##### PySpark MLlib API provides a DecisionTreeClassifier model to implement classification with decision tree method.

A decision tree method is one of the well known and powerful supervised machine learning algorithms that can be used for classification and regression tasks. It is a tree-like, top-down flow learning method to extract rules from the training data. The branches of the tree are based on certain decision outcomes.

In [None]:
#import necessary packages\
from pyspark.ml import Pipeline
from pyspark.ml.classification import DecisionTreeClassifier
from pyspark.ml.feature import StringIndexer, VectorAssembler
from pyspark.ml.evaluation import BinaryClassificationEvaluator, MulticlassClassificationEvaluator
from pyspark.sql.types import DoubleType
from pyspark.sql import functions as func
from pyspark.mllib.util import MLUtils
from pyspark.sql import SQLContext
from pyspark import SparkContext

#create spark context
SparkContext.getOrCreate()
sc = SparkContext.getOrCreate("ch6")
sqlCtx = SQLContext(sc)

# Model 1
## Training Dataset

### Preparing the data

We use ch6_training dataset to perform classification and it can be easily loaded from the DSPR_Data_Sets folder.
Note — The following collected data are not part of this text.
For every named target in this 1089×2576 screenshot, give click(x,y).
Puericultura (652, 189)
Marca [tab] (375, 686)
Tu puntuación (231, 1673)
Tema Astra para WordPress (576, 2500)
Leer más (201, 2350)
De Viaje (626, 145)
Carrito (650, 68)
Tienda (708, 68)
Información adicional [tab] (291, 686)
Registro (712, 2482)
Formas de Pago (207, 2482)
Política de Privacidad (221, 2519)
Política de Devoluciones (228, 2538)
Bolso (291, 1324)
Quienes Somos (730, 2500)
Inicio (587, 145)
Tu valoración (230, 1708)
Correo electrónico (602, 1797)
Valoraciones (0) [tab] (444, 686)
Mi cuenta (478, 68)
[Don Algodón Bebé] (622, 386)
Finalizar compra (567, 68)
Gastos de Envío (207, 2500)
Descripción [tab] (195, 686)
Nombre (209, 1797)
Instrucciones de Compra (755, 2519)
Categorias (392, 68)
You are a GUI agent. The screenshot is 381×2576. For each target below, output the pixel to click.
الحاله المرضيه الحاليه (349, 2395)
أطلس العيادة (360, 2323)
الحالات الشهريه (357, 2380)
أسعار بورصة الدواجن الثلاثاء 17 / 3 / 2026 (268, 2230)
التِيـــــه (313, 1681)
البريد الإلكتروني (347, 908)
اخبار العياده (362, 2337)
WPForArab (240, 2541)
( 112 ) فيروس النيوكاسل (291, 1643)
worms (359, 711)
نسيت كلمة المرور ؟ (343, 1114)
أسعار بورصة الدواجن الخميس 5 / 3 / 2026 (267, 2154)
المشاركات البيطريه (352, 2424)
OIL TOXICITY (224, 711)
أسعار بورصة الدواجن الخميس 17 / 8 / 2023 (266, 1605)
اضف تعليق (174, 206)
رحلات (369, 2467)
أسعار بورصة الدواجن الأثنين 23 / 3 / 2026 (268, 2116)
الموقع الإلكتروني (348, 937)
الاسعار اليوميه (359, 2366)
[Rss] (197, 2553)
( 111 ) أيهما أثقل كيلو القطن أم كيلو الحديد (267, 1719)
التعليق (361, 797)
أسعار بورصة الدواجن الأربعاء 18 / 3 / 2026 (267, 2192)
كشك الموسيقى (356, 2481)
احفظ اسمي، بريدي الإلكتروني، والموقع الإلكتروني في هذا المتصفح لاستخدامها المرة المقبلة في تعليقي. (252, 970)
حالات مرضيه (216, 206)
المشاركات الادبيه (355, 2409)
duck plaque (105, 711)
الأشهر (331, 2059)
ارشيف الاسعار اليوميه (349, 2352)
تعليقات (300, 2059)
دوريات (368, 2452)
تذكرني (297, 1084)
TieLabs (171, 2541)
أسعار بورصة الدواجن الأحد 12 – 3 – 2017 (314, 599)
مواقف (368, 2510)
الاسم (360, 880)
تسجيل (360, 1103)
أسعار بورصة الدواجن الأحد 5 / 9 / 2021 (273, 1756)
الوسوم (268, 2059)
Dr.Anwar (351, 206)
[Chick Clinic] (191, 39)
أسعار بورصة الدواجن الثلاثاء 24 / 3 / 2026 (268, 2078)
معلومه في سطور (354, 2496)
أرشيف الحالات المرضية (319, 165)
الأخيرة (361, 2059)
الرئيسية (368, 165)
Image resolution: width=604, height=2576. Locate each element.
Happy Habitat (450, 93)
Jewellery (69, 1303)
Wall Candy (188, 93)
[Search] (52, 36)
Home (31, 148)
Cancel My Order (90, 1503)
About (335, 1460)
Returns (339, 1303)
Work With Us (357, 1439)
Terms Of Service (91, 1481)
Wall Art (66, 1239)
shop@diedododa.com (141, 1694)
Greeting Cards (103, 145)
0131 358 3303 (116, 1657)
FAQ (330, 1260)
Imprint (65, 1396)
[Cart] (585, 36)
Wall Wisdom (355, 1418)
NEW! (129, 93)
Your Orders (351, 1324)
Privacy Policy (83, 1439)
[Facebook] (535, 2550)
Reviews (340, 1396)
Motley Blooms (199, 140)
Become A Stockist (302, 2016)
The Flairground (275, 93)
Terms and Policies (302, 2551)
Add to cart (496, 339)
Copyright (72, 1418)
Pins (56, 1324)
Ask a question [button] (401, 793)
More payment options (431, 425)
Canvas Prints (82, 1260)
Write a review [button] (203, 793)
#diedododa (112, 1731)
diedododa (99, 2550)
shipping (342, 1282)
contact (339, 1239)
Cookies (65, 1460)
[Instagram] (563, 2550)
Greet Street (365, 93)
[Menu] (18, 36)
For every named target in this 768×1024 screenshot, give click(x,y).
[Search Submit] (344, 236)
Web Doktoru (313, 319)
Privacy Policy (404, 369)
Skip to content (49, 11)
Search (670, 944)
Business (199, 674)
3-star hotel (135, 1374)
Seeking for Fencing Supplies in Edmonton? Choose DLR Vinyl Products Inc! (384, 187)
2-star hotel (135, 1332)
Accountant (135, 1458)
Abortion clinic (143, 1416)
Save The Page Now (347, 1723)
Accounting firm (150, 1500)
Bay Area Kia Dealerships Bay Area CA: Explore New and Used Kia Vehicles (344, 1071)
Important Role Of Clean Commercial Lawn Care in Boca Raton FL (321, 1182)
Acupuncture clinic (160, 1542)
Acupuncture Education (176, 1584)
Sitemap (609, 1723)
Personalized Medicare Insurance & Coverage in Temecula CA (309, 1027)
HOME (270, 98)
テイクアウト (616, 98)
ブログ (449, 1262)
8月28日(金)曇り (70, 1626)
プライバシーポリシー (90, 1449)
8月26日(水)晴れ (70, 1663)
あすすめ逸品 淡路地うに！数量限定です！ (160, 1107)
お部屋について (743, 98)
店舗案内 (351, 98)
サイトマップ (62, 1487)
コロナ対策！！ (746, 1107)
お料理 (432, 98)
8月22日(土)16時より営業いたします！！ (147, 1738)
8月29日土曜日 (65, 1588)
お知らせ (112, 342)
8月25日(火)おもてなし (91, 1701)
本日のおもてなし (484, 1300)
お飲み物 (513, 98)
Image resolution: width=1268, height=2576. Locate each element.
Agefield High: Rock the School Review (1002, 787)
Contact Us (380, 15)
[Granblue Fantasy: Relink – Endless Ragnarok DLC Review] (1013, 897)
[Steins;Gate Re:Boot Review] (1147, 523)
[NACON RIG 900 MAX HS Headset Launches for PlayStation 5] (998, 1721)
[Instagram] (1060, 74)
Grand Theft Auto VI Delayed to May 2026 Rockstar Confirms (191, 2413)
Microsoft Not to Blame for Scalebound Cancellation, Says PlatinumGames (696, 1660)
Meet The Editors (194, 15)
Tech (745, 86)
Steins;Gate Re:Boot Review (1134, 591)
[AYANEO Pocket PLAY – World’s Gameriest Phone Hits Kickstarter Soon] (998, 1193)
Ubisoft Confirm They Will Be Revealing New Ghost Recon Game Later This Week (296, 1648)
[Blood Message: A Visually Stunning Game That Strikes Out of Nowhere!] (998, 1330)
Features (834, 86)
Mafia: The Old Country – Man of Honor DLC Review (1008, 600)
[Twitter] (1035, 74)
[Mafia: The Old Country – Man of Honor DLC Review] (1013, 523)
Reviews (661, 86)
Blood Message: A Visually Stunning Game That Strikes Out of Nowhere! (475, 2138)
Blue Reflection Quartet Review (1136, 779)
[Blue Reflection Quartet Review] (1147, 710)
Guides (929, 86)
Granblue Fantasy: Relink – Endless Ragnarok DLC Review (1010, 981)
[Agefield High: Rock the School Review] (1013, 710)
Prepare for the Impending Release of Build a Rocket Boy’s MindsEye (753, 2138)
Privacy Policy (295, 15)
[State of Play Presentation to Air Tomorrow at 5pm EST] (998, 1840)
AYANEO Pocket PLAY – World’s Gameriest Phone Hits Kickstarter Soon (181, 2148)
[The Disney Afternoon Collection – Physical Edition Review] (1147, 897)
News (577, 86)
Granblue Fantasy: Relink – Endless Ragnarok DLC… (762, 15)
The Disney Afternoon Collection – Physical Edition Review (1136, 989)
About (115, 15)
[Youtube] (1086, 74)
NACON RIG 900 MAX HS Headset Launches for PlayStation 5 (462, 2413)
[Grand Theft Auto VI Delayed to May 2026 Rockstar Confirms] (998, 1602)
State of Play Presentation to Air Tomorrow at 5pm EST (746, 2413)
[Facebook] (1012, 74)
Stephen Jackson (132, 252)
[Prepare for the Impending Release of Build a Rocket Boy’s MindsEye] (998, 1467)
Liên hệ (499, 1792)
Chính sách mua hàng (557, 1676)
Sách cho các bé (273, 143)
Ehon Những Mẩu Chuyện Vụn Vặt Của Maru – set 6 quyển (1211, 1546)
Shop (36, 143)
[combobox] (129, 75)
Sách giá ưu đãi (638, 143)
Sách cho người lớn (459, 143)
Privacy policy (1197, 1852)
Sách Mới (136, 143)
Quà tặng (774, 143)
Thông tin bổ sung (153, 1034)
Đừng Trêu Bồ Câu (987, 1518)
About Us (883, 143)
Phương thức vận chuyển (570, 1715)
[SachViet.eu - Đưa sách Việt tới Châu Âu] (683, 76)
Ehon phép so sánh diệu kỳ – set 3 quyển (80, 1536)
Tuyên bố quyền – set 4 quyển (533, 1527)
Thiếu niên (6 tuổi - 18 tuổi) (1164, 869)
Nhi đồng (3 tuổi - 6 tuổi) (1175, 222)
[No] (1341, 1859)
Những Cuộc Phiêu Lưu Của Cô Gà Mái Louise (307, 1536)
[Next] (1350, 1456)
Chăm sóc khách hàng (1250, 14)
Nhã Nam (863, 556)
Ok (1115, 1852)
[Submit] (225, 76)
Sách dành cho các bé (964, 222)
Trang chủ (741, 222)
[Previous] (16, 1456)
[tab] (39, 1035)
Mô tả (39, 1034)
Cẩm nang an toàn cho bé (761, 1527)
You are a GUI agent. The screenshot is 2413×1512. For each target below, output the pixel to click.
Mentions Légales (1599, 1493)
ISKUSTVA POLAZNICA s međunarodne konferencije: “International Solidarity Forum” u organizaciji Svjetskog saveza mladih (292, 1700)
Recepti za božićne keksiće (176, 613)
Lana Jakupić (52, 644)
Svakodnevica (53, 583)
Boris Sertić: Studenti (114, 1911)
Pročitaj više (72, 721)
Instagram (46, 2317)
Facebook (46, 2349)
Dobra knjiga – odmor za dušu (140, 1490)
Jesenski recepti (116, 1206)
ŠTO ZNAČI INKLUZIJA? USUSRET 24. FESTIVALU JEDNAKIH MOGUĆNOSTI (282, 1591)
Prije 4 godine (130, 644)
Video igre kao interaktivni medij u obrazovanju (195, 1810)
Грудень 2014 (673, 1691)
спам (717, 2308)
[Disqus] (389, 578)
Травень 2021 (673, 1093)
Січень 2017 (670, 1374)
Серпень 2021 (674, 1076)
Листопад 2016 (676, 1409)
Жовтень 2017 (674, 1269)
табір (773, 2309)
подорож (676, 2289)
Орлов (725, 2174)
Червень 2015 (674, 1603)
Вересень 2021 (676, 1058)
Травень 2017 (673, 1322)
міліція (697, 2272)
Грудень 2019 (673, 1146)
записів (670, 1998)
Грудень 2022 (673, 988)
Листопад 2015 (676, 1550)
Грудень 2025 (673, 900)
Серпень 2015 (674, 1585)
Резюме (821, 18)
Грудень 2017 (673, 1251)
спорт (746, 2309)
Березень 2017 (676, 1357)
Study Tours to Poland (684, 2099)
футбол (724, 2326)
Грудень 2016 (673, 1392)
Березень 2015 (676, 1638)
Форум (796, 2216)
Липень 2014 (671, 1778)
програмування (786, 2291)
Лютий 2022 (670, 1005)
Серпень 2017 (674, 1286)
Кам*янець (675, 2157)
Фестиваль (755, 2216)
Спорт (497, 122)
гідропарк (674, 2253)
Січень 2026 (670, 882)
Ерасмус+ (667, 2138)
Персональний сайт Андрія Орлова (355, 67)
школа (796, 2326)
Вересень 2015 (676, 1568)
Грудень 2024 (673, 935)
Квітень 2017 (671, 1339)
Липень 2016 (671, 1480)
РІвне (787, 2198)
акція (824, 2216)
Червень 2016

Below code explains how to load dataset

In [None]:
ch6_training = sqlCtx.read.option('header','true').options(delimiter=",").csv('DSPR_Data_Sets/adult_ch6_training')
print("column types:", ch6_training.dtypes)
print("Rows :", ch6_training.count())
# Use withColumn() to convert the data type of a DataFrame column,
# This function takes column name you wanted to convert as a first argument and
# for the second argument apply the casting method cast() with DataType on the column.
ch6_training = ch6_training.withColumn("Cap_Gains_Losses_Double",func.col("Cap_Gains_Losses").cast(DoubleType()))
print("column types:", ch6_training.dtypes)

# Show Data Frame
ch6_training.show(10)

In [None]:
# Index labels, adding metadata to the Income column.
# Fit on whole dataset to include all labels in index.
incomeIndexer = StringIndexer(inputCol="Income", outputCol="indexedLabel")

# Run the indexer.
incomeIndexer_fit = incomeIndexer.fit(ch6_training)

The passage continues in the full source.